In the last few years, Costas Varotsos has become as beloved to Italians as he is to his fellow Greeks. Within the last 15 years, he has installed many large-scale projects in public spaces from Sicily to the Apennines Mountains. It’s not only artistic recognition, but the love with which he is accepted that makes him a standout figure of our times.
Of course, his scope is not limited to Italy. Large sculptural installations inspired by the “Dromeas” sculpture outside the Athens Hilton can be found in various parts of Europe and North America. His career is international, but he wants to live and create in Greece.
On February 22, 2016, his monumental project, “Horizon 2”, was inaugurated at the University of Salerno in Italy. The atmosphere was emotional and flattering words were lavished on the Greek sculptor from representatives of the Italian Ministry of Culture, the university’s academics and rector, and representatives of the local government. Added to this was the praise heaped by Pericles Mitkas, the rector of the Aristotle University of Thessaloniki, where the sculptor teaches.
In the coastal town located an hour from Naples, close to Pompeii, Varotsos has installed a 30-meter-long work of glass and steel at the university entrance. It sits adjacent to a space designed by the great Ettore Sottsass to house sculptures by Edson Kuki in 2005. If in Greece academic spaces are synonymous with the ugliness of squats, in Italy one sees an image of beauty graced by the work of contemporary artists, which are free from vandalism.

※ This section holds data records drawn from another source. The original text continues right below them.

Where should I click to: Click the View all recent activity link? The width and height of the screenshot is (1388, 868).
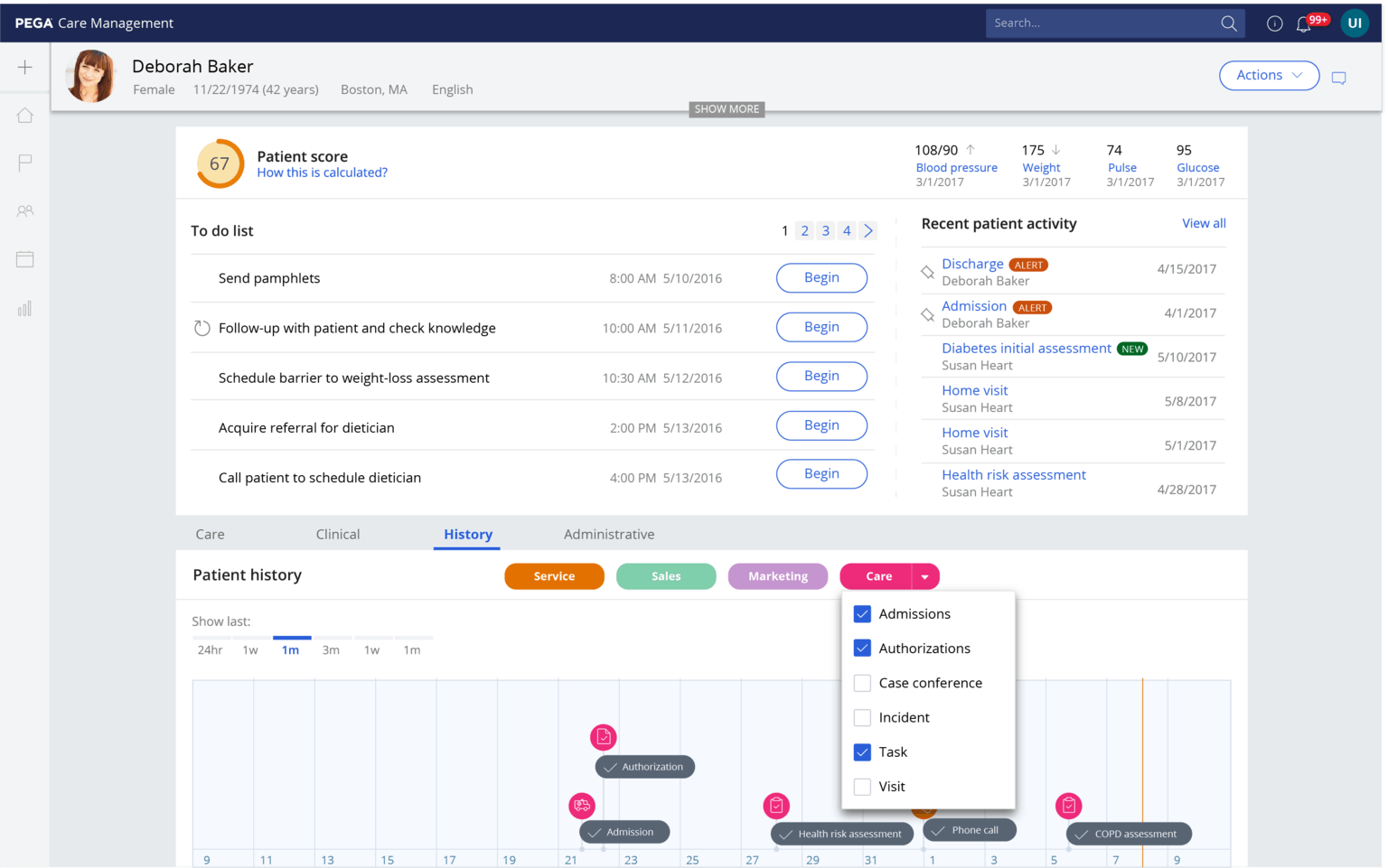pyautogui.click(x=1203, y=223)
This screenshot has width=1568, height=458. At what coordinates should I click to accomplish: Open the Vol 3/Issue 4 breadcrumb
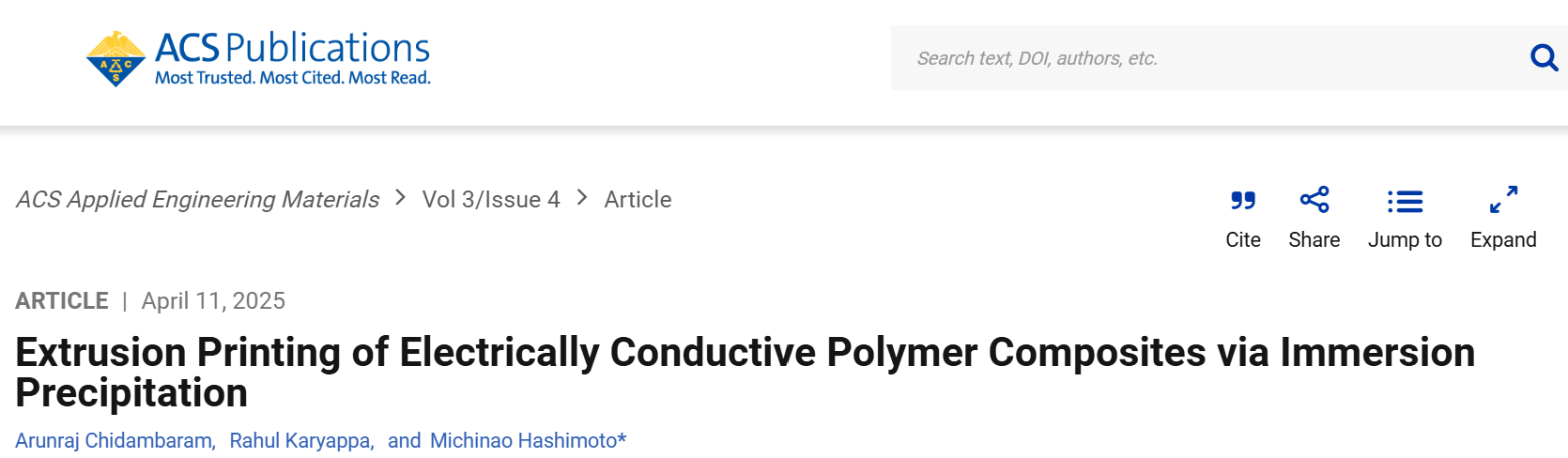click(491, 200)
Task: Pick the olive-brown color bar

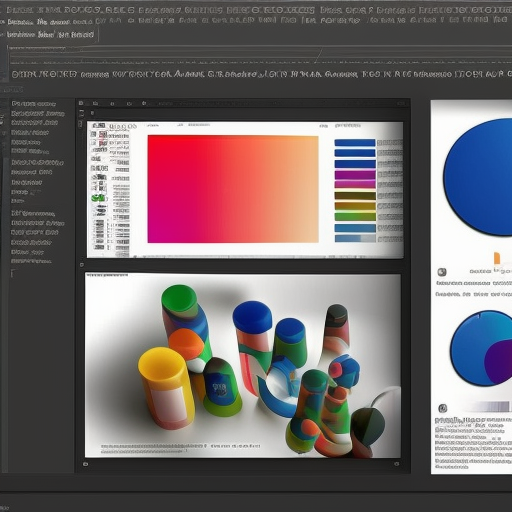Action: point(355,196)
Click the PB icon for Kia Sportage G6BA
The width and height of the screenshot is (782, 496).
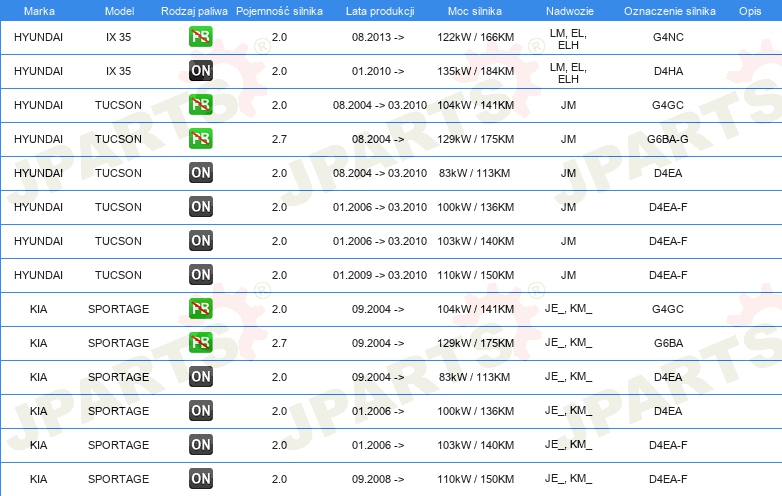200,342
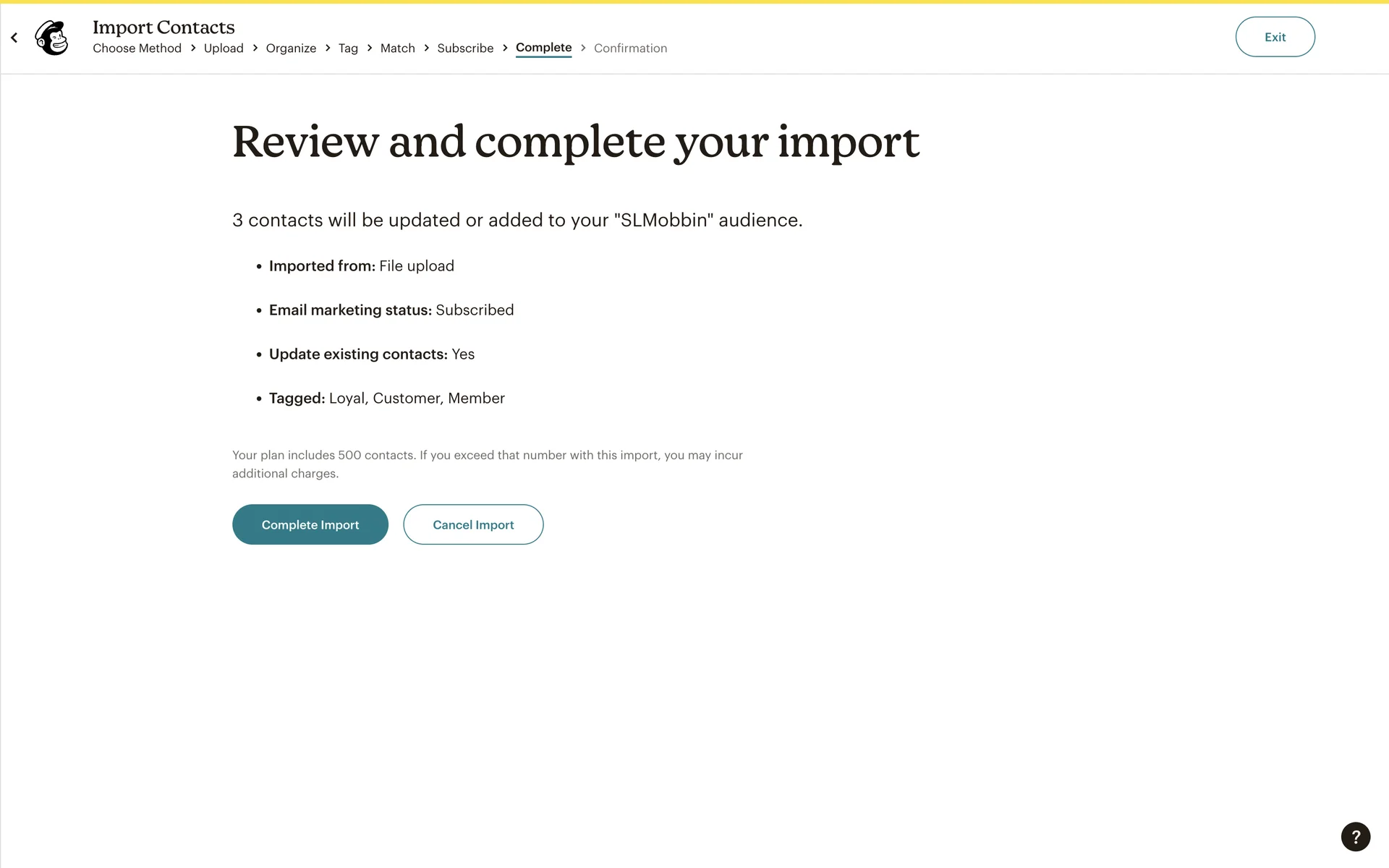Click chevron between Subscribe and Complete
Image resolution: width=1389 pixels, height=868 pixels.
(x=505, y=48)
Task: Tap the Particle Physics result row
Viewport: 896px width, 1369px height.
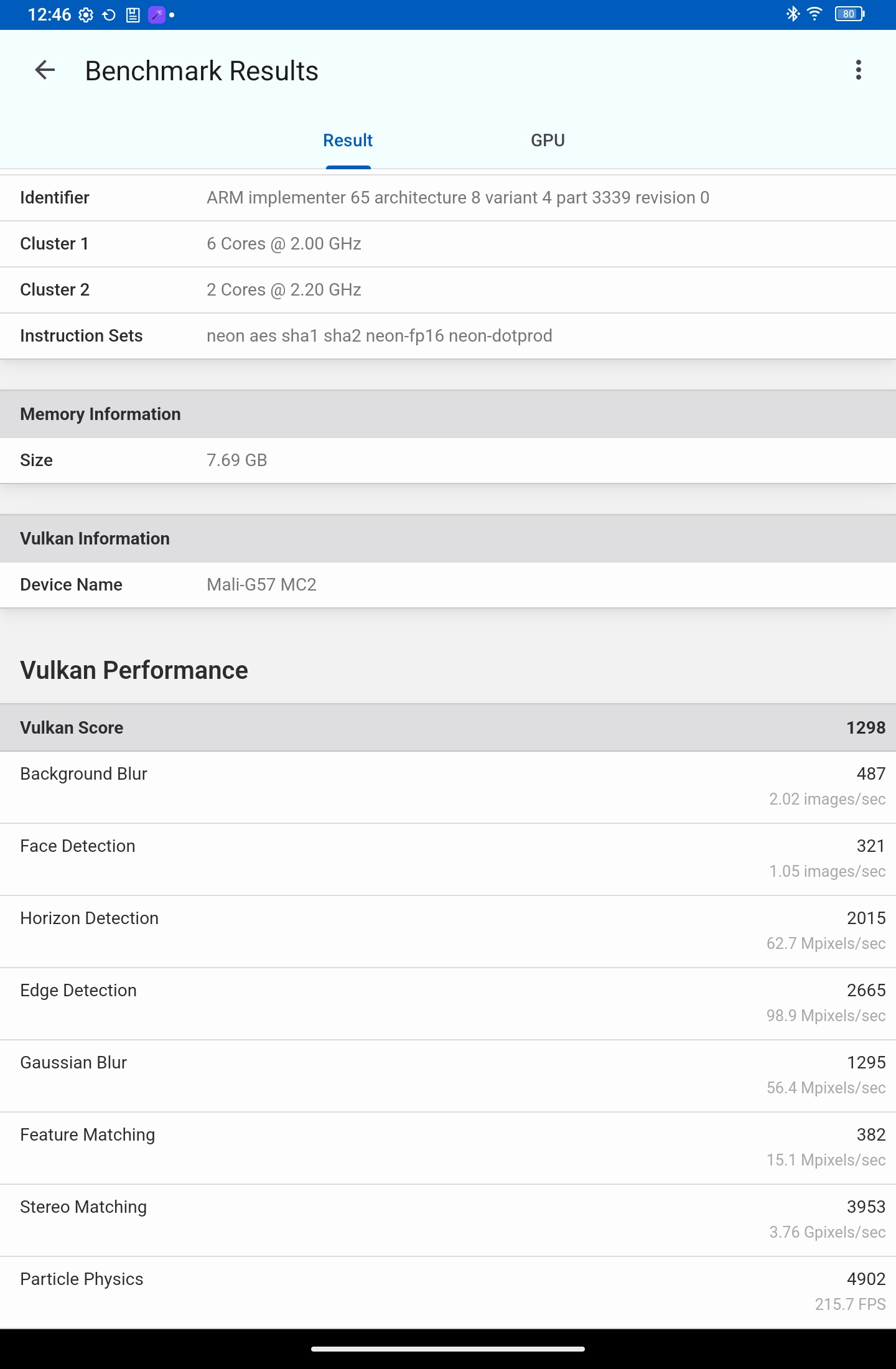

“You brought us a piece of the Aegean,” the students and teachers told the Greek artist, referring to his composition that seems to condense elements of the Italian Riviera: mountains and creeks, sky, earth and water. You just need to take a walk in Costiera Amalfitana to understand the dynamism, beauty and freedom of its horizon.
In preparations that lasted several months, the artist suffered a heart attack in Salerno, recuperated there and went back to completing the project with all guns blazing.
“Everyone here treated me as if I were family, with great affection, and I recovered very quickly,” he says.
But does this project demonstrate the artist’s need to escape the difficult reality of Greece?
“My mind and my heart are always in Greece. And no matter how much I travel, I gravitate back to my base,” he says. He continues: “Kounellis says he is an Italian of Greek origin. And I jokingly say the opposite: that I am Greek of Italian origin, in the sense that the Italians were able to promote our ancient heritage thanks to the Renaissance. They have a more creative relationship with our past.”
On the initiative of the famous historian and art critic Achille Bonito Oliva he recently gave a lecture at the university explaining the project to its students.
“Varotsos is a rare case who can draw on yesterday and translate it into tomorrow,” said Oliva, who also attend the inauguration.